Cette transition énergétique n’est pas une simple avancée technologique mais une véritable révolution économique qui va affecter la société sur le plan culturel, démographique, économique et territorial.

Avant de prendre des mesures qui sont urgentes en faveur du climat, encore faudrait-il avoir pris le temps d'une large concertation préalable avec des décideurs économiques responsables politiques et experts spécialistes de ces questions, ce qui suppose un moratoire des mesures prises concernant les primes à l'achat de remplacement de véhicules et celles qui encouragent la voiture électrique, laquelle en dehors d'un usage professionnel urbain, relève d'une aberration.

Pour conclure 

Les quatre propositions suggérés ici permettrait certainement de mieux stopper l'escalade avec les gilets jaunes.
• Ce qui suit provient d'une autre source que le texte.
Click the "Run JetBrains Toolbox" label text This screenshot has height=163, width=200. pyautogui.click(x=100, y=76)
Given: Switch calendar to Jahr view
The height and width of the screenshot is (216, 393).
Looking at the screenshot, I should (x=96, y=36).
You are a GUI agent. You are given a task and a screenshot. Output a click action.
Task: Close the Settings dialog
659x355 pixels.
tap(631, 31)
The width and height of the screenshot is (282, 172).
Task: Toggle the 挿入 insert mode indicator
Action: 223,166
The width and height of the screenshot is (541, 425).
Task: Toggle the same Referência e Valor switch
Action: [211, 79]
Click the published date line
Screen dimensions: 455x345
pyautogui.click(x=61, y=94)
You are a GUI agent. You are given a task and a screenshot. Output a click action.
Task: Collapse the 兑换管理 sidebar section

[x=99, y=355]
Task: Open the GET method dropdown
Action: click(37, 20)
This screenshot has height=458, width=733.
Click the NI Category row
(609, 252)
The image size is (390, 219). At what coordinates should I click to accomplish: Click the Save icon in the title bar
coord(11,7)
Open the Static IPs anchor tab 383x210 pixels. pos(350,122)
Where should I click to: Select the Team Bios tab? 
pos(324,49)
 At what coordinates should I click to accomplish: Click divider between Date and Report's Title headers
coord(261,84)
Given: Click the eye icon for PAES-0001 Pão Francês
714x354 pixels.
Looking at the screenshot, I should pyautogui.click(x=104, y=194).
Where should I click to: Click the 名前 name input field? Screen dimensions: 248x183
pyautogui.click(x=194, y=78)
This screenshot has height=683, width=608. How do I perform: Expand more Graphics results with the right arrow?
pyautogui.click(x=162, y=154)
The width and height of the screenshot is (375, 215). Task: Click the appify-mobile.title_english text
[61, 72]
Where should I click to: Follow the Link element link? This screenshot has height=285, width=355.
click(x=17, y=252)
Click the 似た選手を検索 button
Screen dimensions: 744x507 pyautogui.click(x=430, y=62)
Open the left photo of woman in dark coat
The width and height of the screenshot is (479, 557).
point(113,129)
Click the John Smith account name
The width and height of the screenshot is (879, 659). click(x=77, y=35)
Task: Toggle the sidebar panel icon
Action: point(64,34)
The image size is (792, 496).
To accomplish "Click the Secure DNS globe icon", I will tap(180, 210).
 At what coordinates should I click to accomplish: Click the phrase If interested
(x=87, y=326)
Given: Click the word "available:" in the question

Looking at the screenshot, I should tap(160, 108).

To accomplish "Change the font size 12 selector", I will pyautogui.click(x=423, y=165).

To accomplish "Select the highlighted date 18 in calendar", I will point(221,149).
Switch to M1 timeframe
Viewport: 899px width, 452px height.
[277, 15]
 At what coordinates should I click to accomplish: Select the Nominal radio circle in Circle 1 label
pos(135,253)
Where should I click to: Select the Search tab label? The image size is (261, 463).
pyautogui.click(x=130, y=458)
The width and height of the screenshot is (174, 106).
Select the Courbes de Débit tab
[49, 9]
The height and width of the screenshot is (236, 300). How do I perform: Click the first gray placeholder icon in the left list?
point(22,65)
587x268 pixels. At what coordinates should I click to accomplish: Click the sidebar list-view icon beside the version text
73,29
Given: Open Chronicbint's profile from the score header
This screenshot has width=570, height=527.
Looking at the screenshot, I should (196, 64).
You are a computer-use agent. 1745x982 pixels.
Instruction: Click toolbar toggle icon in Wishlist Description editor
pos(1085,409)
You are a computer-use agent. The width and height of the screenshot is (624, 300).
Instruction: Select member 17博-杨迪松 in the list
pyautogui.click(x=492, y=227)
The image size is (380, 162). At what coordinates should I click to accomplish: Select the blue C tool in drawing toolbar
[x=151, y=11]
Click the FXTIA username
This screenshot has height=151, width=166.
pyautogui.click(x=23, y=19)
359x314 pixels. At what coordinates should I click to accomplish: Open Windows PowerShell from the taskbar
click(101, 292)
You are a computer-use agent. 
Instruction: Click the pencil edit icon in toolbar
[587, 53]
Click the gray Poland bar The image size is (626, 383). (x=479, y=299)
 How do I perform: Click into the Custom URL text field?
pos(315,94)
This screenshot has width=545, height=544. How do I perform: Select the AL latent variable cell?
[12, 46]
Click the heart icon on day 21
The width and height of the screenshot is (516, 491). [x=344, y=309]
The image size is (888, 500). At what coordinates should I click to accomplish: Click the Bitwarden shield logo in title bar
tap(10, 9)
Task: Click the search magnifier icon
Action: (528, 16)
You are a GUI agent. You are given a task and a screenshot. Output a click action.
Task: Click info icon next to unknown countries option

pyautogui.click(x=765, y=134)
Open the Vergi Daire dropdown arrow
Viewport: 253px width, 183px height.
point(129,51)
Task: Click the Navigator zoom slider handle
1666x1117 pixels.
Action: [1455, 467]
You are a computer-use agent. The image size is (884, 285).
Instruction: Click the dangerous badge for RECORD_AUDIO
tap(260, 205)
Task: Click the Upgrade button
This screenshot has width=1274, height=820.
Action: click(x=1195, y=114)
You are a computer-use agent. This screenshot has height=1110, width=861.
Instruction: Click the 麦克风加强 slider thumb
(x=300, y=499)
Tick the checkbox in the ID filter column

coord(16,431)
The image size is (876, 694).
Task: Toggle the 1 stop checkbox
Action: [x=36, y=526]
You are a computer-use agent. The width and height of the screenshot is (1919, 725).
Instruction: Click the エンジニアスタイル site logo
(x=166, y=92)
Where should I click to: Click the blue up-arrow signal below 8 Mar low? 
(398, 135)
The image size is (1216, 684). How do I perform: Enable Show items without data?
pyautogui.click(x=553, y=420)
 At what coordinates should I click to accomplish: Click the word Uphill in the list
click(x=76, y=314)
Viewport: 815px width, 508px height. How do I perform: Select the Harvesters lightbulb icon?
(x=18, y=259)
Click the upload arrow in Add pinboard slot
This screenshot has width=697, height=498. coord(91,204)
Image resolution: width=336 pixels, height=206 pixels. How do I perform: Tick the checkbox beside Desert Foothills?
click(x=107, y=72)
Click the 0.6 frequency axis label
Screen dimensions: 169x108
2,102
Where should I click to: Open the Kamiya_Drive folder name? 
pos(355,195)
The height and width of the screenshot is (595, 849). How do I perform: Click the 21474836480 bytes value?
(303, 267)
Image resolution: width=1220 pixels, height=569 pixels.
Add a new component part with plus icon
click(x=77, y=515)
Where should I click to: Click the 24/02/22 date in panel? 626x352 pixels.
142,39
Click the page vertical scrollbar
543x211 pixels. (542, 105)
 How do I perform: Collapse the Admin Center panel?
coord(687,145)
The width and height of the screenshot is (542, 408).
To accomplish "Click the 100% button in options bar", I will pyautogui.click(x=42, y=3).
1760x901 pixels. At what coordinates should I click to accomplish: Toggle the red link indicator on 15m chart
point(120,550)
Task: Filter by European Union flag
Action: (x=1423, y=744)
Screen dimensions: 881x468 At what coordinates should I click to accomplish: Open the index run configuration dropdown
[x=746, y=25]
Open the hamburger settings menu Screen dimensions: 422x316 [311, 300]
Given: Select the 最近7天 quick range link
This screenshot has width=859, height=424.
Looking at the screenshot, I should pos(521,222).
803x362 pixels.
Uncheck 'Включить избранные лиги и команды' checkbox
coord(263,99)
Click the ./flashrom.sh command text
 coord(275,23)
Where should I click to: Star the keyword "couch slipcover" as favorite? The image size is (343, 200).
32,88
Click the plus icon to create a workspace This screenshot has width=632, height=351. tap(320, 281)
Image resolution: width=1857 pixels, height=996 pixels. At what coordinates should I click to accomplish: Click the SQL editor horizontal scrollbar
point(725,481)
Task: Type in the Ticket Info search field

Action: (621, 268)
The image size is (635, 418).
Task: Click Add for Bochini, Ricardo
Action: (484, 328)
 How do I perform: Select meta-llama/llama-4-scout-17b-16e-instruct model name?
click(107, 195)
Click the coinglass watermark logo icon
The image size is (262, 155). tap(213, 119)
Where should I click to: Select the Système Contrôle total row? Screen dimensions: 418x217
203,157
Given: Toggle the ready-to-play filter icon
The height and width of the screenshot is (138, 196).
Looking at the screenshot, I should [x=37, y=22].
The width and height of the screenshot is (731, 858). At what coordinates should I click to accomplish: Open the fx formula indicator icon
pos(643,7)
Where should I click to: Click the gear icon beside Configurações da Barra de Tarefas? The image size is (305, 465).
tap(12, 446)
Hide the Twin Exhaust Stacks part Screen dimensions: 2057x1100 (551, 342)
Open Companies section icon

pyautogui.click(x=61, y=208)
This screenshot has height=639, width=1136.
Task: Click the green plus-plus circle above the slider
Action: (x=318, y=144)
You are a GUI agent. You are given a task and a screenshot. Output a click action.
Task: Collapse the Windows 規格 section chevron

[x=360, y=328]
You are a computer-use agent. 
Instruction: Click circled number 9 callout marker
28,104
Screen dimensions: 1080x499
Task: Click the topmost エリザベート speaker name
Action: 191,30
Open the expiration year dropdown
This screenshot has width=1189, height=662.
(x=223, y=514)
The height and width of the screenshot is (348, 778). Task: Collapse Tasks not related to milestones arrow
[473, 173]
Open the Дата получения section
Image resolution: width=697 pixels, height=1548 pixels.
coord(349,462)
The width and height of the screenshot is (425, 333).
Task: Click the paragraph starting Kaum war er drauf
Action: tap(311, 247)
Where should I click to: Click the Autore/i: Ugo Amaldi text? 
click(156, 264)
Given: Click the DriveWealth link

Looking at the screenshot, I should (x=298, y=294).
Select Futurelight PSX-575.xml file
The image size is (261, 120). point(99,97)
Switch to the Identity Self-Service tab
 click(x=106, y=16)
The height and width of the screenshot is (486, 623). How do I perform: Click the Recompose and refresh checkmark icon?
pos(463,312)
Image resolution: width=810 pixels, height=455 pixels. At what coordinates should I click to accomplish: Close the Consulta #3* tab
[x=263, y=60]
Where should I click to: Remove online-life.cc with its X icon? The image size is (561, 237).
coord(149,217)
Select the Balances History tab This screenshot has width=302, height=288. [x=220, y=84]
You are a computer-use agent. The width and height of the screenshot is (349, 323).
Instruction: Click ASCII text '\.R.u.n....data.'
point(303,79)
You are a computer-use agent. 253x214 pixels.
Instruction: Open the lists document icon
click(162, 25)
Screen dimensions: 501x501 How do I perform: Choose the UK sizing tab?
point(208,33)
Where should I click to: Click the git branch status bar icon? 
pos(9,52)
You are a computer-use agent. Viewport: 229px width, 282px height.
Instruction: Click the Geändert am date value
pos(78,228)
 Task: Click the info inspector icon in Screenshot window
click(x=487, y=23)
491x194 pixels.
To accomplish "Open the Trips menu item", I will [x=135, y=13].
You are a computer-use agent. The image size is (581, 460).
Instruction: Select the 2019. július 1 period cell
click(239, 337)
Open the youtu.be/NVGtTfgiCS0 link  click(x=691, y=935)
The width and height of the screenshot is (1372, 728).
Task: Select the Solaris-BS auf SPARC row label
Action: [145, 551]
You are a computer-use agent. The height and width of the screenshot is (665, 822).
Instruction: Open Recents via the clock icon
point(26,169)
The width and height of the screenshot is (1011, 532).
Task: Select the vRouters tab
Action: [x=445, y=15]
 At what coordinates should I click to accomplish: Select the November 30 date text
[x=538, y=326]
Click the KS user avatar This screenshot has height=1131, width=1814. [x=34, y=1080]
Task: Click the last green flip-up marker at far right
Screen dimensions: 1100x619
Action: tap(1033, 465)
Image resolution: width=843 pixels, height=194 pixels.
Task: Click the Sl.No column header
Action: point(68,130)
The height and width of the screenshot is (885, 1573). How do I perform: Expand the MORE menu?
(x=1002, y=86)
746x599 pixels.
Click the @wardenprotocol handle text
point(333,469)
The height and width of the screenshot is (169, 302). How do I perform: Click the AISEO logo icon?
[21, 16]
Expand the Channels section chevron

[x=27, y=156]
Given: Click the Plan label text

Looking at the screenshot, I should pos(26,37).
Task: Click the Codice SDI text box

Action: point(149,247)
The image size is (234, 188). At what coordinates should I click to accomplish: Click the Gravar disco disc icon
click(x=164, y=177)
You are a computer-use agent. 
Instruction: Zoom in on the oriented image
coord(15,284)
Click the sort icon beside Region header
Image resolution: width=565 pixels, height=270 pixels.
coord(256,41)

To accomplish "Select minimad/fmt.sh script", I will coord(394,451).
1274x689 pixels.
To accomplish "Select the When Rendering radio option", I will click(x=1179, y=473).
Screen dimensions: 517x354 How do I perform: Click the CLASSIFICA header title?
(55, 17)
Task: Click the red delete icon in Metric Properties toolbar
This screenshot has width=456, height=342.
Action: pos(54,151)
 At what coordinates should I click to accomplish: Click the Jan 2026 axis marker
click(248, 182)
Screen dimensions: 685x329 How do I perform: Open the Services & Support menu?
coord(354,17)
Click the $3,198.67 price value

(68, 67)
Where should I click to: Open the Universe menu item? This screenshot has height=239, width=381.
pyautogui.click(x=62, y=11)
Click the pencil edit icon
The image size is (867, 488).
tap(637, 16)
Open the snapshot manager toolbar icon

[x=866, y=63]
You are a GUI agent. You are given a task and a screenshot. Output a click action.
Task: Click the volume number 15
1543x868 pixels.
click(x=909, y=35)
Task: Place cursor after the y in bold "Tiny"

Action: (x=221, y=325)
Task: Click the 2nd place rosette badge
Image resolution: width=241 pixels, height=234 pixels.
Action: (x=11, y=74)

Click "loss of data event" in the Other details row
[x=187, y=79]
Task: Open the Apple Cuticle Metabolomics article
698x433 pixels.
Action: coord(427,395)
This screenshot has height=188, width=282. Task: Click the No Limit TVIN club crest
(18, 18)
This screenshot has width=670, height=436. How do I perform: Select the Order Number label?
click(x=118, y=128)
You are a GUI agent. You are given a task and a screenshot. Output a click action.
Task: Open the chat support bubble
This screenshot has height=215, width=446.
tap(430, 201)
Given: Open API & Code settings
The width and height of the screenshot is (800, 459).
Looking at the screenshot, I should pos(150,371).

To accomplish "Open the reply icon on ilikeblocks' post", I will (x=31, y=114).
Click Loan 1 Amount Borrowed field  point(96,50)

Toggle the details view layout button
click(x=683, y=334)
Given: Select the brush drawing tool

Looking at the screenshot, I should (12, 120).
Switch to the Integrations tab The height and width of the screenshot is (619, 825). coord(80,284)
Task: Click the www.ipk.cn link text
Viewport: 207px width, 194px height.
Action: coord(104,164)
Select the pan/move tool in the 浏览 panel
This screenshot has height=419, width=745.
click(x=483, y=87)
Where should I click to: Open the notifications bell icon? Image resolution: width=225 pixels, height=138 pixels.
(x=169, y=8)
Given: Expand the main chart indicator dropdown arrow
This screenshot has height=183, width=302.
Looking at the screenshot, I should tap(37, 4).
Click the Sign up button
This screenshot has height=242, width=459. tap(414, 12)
La décision annoncé par le premier Ministre d' un large débat sur les impôts et les dépenses publiques, ouvert à tous les citoyens, dont les gilets jaunes qui devrait être organisé dans chaque commune qui se déroulera sur trois mois est une très bonne décision. Il serait souhaitable de profiter de ce débat national pour l'élargir à d'autres thématiques telles que la transition énergétique, l'économie-emplois, les territoires pour quel avenir ? Les propositions qui se dégageraient majoritairement au niveau national serviraient de support à des lois que devrait voter le parlement.